The project was taking its toll on Marc in particular; marshalling a bunch of transsexual performers, prostitutes, kickboxers and models and trying to make sure they're all in the same place at the same time and doing what you want them to do must have been a nightmare, and Marc was suffering from kidney stones (I've had them and believe me, it's fucking AGONY). He'd frequently have to check himself into the Whittington Hospital in Archway and get doesd up with Morphine before carrying on.
So the girls were all over here and it all looked unbelievably like it was about to be greenlit for the making of the pilot.
And that was where it ended. I wasn't closely involved by this stage, but I think what happened is that senior people at BBH took one look at what DarkFibre were doing and recoiled in horror, pulling the plug. It was really too good to be true.
ishbel and Marc persisted with the concept, hoping to launch Speed Angels as a pop act only and they looked bloody amazing and sounded pretty good, but eventually even that fizzled out. I do know that one of the girls has now got a pretty successful solo singing career back in New York and she is really talented.
I don't know what happened to the others, exept for Miriam, whose banned Sky TV reality show Ishbel and Marc exec produced. I had strongly mixed feelings about this programme's premise, whose format involved duping a bunch of men into trying to seduce Miriam, only to reveal that she was actually a pre-op.

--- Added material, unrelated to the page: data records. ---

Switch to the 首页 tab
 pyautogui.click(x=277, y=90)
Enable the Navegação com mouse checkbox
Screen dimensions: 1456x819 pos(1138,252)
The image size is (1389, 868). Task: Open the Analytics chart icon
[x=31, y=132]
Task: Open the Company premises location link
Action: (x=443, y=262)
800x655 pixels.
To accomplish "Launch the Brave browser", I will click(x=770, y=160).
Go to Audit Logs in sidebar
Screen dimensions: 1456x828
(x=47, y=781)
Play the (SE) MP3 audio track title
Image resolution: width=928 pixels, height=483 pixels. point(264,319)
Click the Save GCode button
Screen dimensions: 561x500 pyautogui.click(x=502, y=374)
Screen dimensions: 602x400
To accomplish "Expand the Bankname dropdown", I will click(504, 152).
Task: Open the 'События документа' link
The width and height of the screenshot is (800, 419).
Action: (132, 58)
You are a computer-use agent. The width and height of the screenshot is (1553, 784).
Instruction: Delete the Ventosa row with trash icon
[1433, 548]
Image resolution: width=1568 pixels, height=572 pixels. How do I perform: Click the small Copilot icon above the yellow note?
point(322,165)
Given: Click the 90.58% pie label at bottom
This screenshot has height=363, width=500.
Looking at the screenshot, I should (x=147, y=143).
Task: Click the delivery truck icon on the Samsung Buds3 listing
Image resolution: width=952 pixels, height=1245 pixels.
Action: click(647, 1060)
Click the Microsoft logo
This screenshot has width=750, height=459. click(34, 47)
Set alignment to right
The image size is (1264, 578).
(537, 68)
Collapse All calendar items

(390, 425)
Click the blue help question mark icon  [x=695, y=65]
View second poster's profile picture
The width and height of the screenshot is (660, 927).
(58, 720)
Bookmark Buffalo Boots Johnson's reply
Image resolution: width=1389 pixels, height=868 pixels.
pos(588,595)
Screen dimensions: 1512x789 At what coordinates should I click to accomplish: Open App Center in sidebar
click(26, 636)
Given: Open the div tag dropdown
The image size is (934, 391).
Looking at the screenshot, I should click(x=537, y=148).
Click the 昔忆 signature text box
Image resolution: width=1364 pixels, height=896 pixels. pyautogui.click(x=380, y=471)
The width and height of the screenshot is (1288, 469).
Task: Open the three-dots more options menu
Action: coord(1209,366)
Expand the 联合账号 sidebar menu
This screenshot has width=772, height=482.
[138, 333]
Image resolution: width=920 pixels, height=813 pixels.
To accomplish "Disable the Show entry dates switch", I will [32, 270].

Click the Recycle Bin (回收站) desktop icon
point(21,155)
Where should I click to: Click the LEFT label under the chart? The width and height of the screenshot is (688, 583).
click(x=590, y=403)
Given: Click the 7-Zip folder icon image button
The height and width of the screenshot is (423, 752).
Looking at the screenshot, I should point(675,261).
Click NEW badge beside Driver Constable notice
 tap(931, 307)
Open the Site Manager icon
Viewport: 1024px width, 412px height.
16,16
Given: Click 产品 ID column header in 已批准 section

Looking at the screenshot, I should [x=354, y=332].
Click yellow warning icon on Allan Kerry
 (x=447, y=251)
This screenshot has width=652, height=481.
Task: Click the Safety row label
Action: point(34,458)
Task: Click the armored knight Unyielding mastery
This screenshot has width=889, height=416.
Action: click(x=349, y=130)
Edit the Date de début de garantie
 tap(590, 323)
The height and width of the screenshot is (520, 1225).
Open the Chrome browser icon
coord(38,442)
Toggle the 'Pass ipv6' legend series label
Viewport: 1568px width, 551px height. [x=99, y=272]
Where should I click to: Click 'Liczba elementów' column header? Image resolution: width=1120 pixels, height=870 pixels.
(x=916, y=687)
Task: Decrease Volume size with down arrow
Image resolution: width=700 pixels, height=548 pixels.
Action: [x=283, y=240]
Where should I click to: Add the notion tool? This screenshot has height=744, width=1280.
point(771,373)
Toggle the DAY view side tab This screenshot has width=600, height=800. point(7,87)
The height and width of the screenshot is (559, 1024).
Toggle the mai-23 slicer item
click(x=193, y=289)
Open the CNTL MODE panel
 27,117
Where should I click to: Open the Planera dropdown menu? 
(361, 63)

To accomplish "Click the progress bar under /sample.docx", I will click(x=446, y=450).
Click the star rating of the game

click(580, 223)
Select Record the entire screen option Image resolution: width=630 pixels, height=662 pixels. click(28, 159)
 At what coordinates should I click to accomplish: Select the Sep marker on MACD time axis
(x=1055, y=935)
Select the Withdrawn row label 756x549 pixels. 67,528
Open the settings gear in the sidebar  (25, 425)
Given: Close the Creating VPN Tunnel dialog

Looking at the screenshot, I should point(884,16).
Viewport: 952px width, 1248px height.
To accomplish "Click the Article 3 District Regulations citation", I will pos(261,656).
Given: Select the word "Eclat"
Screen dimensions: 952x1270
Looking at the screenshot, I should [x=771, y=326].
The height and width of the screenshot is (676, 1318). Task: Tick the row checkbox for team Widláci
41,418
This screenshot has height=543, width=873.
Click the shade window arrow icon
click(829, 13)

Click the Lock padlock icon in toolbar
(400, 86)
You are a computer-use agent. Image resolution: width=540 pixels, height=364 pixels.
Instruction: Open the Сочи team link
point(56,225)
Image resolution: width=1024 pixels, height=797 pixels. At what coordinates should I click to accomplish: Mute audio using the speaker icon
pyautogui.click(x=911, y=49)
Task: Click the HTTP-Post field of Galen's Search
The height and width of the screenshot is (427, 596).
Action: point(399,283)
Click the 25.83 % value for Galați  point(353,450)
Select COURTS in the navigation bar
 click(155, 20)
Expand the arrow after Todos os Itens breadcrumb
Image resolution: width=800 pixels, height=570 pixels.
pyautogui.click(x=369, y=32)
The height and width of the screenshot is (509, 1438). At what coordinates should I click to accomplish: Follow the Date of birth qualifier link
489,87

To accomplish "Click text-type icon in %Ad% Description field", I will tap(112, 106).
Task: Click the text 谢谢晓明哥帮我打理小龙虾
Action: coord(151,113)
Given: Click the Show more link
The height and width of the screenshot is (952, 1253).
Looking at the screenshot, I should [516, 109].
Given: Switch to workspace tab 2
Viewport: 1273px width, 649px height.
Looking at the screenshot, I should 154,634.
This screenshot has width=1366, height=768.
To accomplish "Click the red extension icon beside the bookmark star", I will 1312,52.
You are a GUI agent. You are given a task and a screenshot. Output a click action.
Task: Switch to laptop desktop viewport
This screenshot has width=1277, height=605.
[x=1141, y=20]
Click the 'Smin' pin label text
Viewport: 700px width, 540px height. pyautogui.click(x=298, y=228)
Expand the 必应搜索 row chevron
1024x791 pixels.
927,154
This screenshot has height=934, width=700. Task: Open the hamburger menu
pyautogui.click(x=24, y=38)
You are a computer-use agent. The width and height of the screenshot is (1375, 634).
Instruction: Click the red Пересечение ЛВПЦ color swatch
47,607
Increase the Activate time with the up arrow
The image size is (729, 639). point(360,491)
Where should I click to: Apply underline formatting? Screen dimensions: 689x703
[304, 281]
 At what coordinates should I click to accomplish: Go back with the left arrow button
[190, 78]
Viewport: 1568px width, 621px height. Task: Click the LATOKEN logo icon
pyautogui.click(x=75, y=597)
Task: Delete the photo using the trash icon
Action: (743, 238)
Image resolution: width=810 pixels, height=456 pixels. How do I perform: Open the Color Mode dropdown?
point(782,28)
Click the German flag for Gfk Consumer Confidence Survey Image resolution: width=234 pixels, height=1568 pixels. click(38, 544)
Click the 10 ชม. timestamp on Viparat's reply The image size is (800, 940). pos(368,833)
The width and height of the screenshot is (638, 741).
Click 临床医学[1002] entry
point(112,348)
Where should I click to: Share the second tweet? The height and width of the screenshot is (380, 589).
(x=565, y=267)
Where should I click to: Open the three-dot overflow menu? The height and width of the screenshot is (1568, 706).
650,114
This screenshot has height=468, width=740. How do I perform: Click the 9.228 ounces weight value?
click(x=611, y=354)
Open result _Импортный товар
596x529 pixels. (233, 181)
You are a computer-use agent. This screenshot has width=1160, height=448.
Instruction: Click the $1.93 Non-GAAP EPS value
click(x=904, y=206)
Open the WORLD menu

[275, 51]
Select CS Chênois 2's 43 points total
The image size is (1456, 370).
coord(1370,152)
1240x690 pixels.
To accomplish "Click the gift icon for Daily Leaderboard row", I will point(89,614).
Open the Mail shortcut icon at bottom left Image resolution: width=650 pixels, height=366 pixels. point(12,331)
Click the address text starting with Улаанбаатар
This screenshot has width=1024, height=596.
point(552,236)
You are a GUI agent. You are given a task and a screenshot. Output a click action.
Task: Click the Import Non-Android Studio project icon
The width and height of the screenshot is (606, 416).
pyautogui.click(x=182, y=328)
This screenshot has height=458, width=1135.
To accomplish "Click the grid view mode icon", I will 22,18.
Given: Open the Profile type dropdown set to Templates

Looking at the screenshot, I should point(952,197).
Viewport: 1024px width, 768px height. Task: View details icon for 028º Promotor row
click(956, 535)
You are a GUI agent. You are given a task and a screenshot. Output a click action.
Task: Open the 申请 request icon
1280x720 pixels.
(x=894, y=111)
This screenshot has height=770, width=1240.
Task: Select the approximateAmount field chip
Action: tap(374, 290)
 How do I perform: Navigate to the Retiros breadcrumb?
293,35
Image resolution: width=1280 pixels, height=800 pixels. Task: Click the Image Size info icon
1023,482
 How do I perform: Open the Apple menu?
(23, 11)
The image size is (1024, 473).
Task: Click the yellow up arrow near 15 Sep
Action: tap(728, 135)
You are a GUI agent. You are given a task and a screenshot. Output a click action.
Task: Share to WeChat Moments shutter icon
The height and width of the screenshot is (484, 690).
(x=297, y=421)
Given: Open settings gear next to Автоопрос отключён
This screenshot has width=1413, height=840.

For me it appears to take the genuinely transgressive potential of an idea like Speed Angels and turns it back into something as familiar and ugly as a reality show that relied on the revulsion reveal for its impact. But having never seen it I can't comment further.
And it's totally not ironic that it was this format they were able to get into production and not the other.
Ishbel and Mark went on to produce the amazing David Lachapelle film Rize, about the underground dance craze in South Central LA called "clowning".
The message
I think the point I'm trying to make is that if you want to produce anything edgy, trangressive and ground breaking you can absolutely forget about doing it in the marble halls of the ad agencies. This is why all the ads I've cited fail and why they disservice our community - because we are by nature a radicalised community of people simply by dint of what we do and how we are.
And the suits don't want any part of that as it destabilises their hegemony.
Ad agencies exist to uphold the staus quo. For years now they've been looking over their shoulders, nervous at the free and open media revolution of the Internet. And you know what? We'll end them one day. Yes we will. Or change them into something smaller and better and more beautiful.
I felt for Ishbel and Marc as they were really trying to do something cool and different and positive for the image of transgendered people and it almost killed them. But I don't feel as sorry for them as I do for all the poor as shit transgendered people in the cities they went for their castings, whom the status quo kills, day by day, as surely as if the CEO pulled the trigger with his manicured hand.
Notes:
I originally wrote this over 11-13 August 2006 on draGnet 4.0. At that time I'd lost touch with Ishbel and Marc, but since then we've become happily reconnected.
They've done some extraordinary work of late, including Living Goddess, a beautiful and harrowing documentary feature about the troubles in Nepal, seen through the eyes of three child goddesses who are adored with simple devotion by their followers but are powerless to stop the rise of a militaristic new Nepal. Also, a brilliant and horrific series of anti-torture shorts for Amnesty International, including Waiting for the Guards.
One day I hope they'll keep their loose agreement to make a promo for my band. They're among my favourite people, creative, passionate, visionary and uncompromising. You can see more at the Darkfibre webite.